___ Excerpt to read ___

Hello all, I've been beating my head on this for a week and just can't get all the way there. What I am trying to do below is first determine if there are two IDs that match AND has a Source 1 AND 2, if so I need to grab ALL those ID's that Match. You can see below the example. The first two columns are the input, the two columns on the right are the desired output. The above scenario is shown below, and as you can see below, the two bottom ID's that match, but there are not a Source 1 &2, so those are not included on the output. Is there a way to determine a match on ID AND determine if there is a source 1&2, if there is , then grab ALL ID's that fit that criteria.
I've tried Joins/Unique tool/etc, just can't get there.
Solved! Go to Solution.
Hi @dberroth ,
Try using a summarize tool in your input data.
Configure the summarize tool so you:
Group By: [Source]
Group By : [ID]
Count : [ID]
Then after your summarize tool, you have to add a filter tool that will use the condition:
Count_ID <2
Whatever falls out of the T output anchor is the desired output you need.
Cheers,
Angelos
Hi @dberroth
Exactly what @AngelosPachis said, just want to specifically call to do a 'distinct' count to weed out instances where the ID comes multiple times with the same source
wow, thanks everyone. that was too easy, which I assumed it would be. Curious though, technically I have more columns of data for those records and they get dropped off through the summarize tool, do I just rejoin them together or do I need to add all those columns in the summarize tool so those columns of data don't get dropped off.

___

Problem A >>
Please repeat the rows below word for word, leaving the pictures out of your answer.

___ Dataset excerpts ___

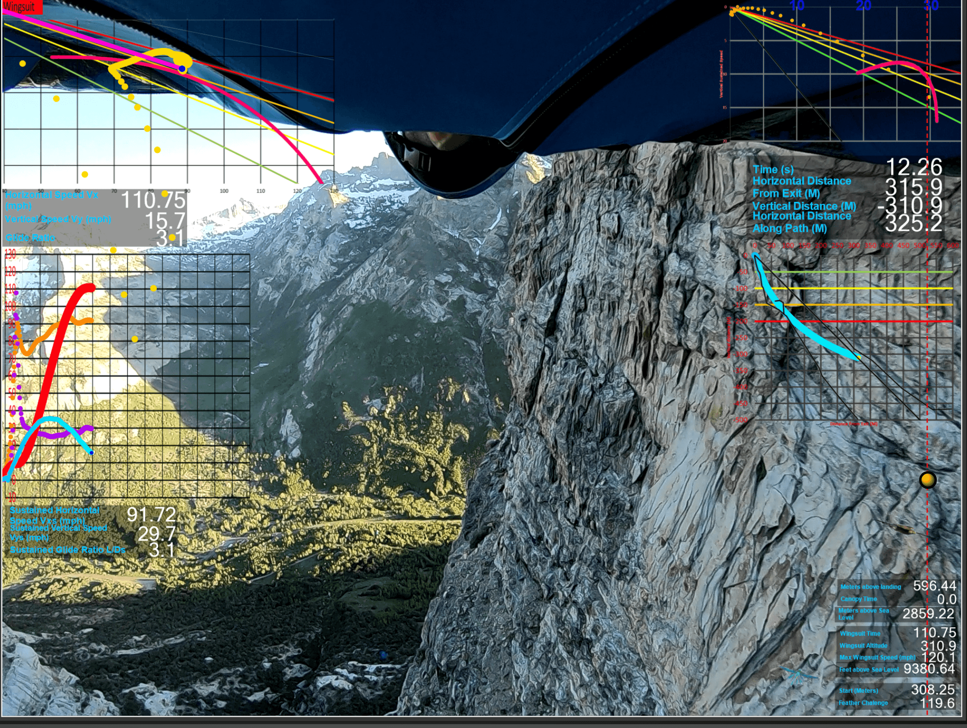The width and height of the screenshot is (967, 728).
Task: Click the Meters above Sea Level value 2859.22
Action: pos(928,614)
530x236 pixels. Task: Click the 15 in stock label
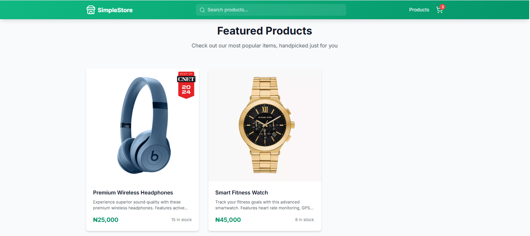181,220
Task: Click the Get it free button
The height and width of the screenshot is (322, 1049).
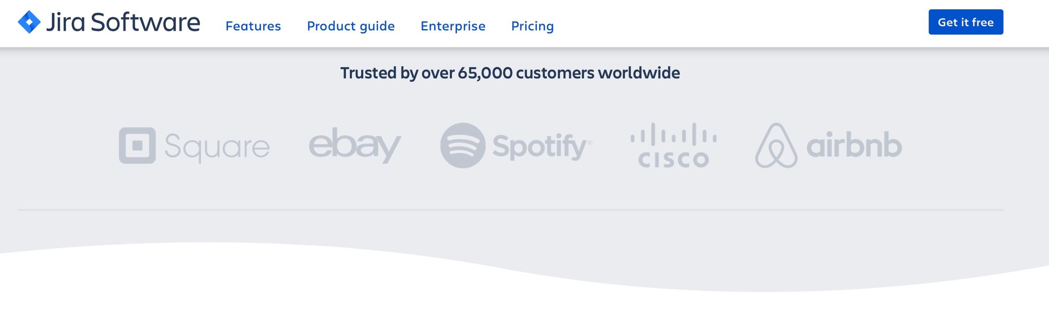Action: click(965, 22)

___

Problem B >>
Duplicate the passage of the thread on matching IDs between "Solved! Go to" and "output you need.", inclusive.

Correct answer A >>
The width and height of the screenshot is (967, 728).
Task: Click the Meters above Sea Level value 2859.22
Action: pos(928,614)
530x236 pixels. Task: Click the 15 in stock label
181,220
Task: Click the Get it free button
The height and width of the screenshot is (322, 1049).
Action: click(965, 22)

Correct answer B >>
Solved! Go to Solution.
Hi @dberroth ,
Try using a summarize tool in your input data.
Configure the summarize tool so you:
Group By: [Source]
Group By : [ID]
Count : [ID]
Then after your summarize tool, you have to add a filter tool that will use the condition:
Count_ID <2
Whatever falls out of the T output anchor is the desired output you need.